I hear the second hand on the clock ticking in between bursts of tapping on my typewriter. I wonder how many words I am making appear in between the clicks of the clock, but I can't hear the clicking once I start typing.


Blue Eyes Close

We spent a warm day out on the lake,
isolated and alone.

Just us.

Nobody else knew we were even there. No boats passed. No hiker’s foot was to be heard. It felt as if my wish of having him all to myself had been granted.

The lake was so calm it felt unnatural—smooth on top and crystal clear all the way through to the bottom. I asked him if he had ever seen anything like this before, and he looked at me and smiled—his eyes reflected bluer than the water’s reflection of the sky.

He took off his shirt—peeling it up his chest with his forearms, then over his head by lifting his hands toward the sky. I watched the sun rise gently up his navel, then across his chest, and appear to slow down suddenly as it reached up his neck. He smiled when the sun kissed his lips, and closed his eyes while the last of his shirt passed through his hair.

I took off my shirt—lifting it slowly in front of my eyes, so I could still watch his movement through the tiny holes in my clothes, slowly peeling them back until the sun would bleach them close.

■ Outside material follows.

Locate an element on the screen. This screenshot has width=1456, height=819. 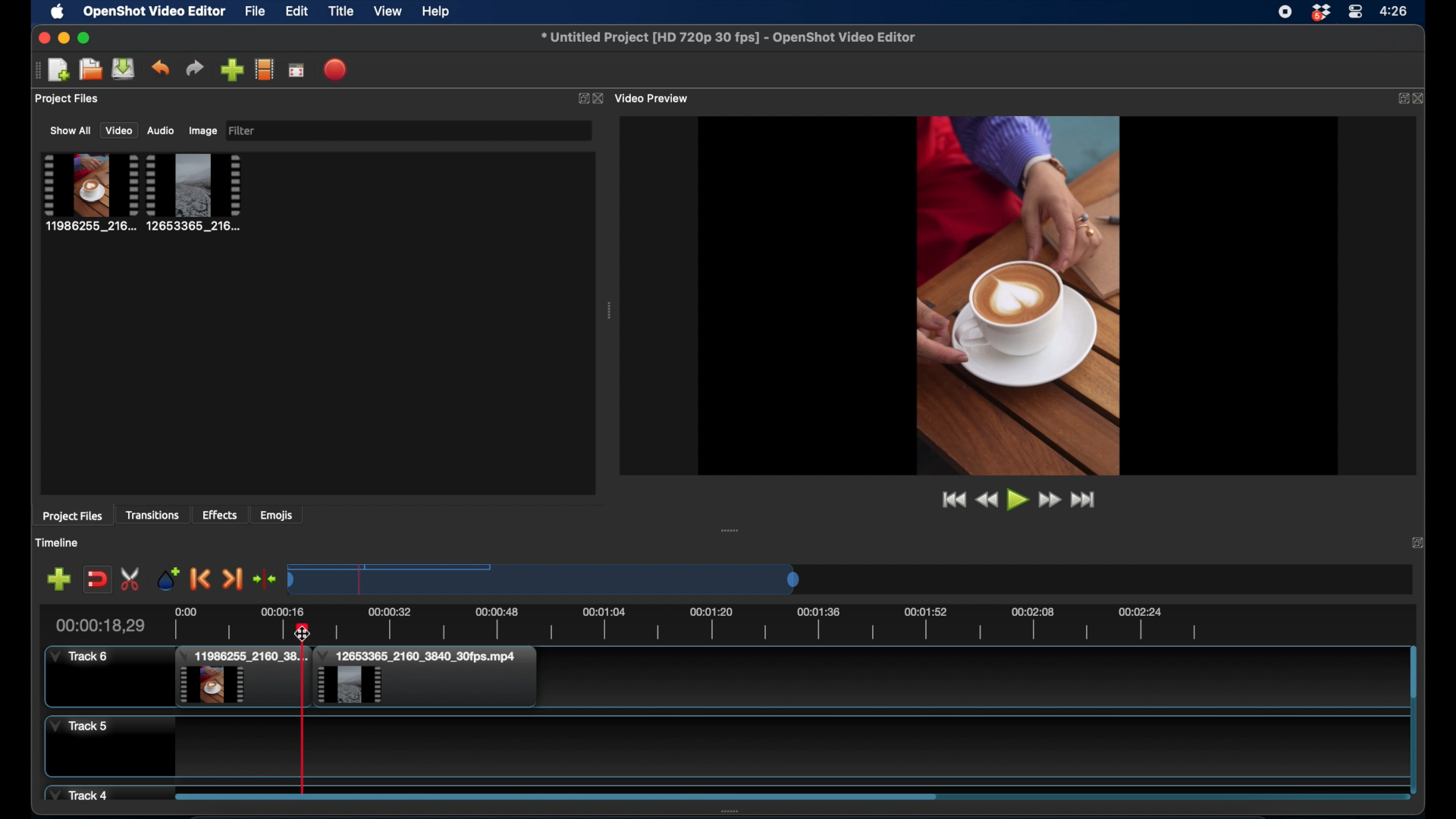
project files is located at coordinates (72, 517).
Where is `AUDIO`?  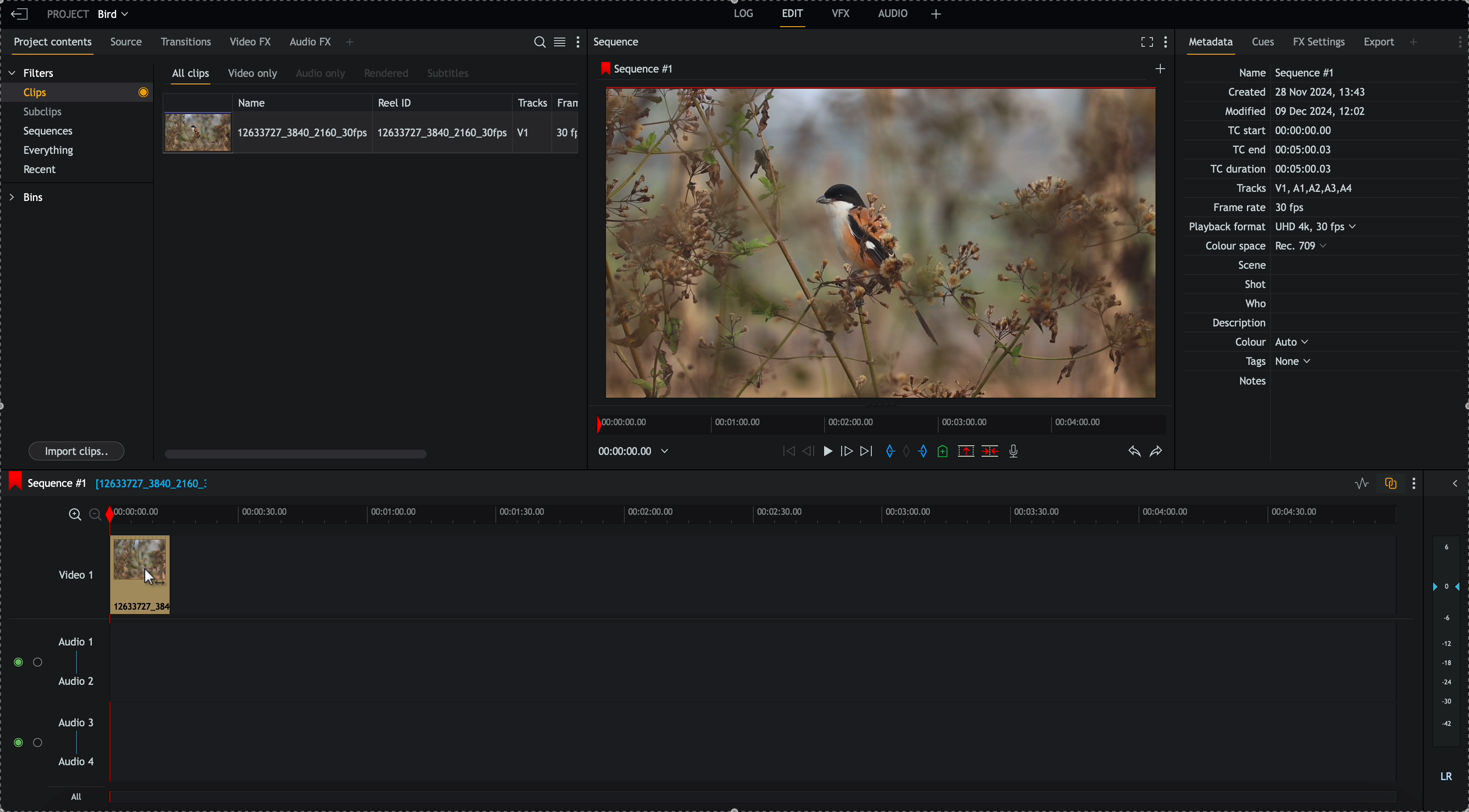
AUDIO is located at coordinates (893, 13).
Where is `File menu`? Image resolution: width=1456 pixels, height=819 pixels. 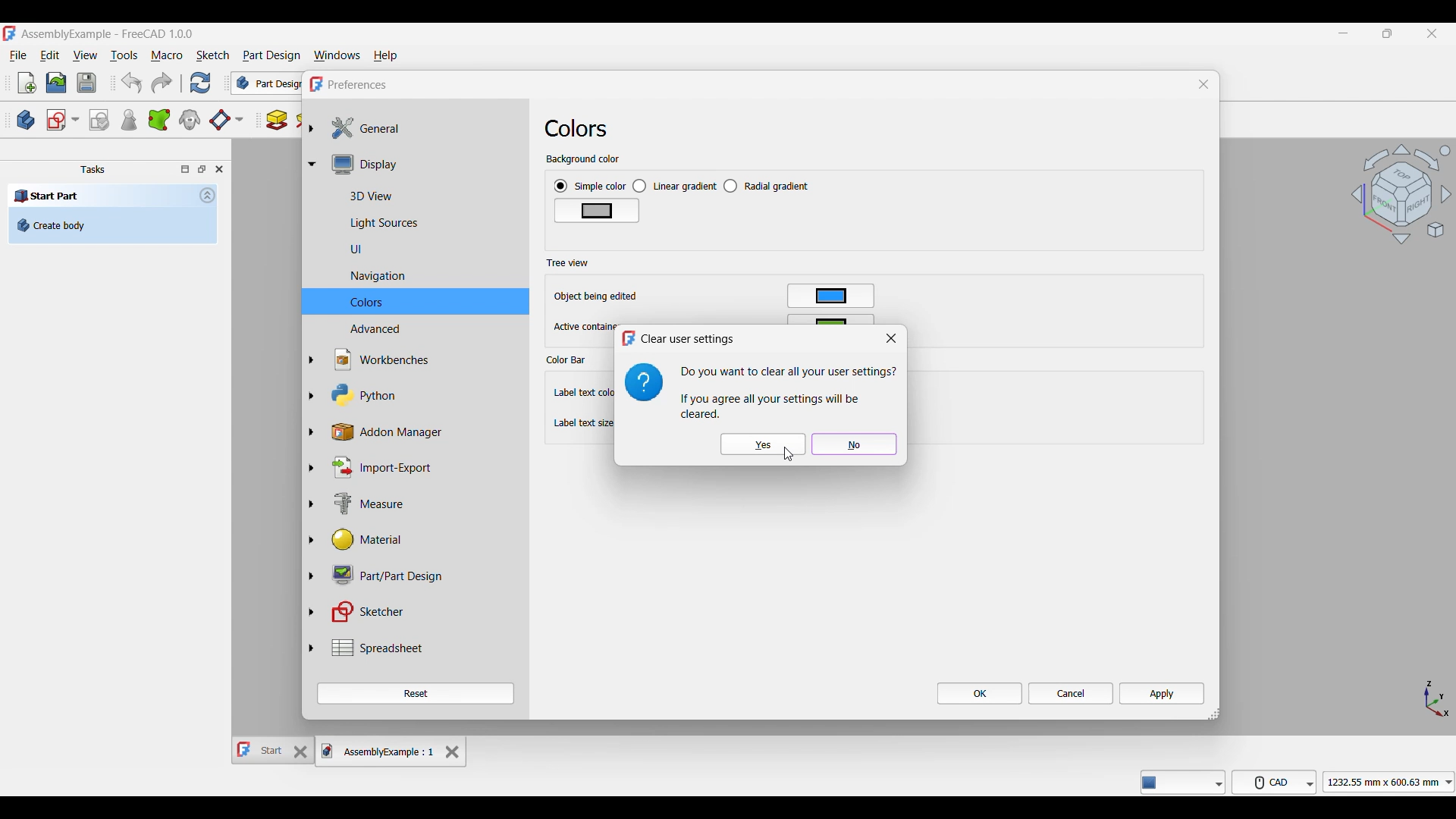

Shirtless, he appeared closer. I stood still to see if he was approaching. His eyes seemed to grow bluer and closer, and closer, and bluer, and bluer.

I felt the hair on his chest touch mine, as he leaned in to tickle my ear with a whisper. “This is beautiful.”

He kept his head close, and breathed gently through his nose, brushing my neck with each breath. I counted four warm, and five cold before he leaned back to show me his blue eyes close.


Lung Hole

Taking a drink of water.


I made that sound after the water slipped past the lung hole in my throat.

I left out the the little gurgle that escaped before the AAAAHHH! Then I put it back in once I remembered it was there.


What Just Happened

Cleanse. Cleanse. Cleanse your thoughts. Clear your mind of the things you did today. Let go, and write down the first thing that you happen to hear in the back of your thoughts—something trying to escape and surprise you. Words of wisdom or even words of a ridiculous nature. Making sense is not the point. Making something happen is happening as if it just happened.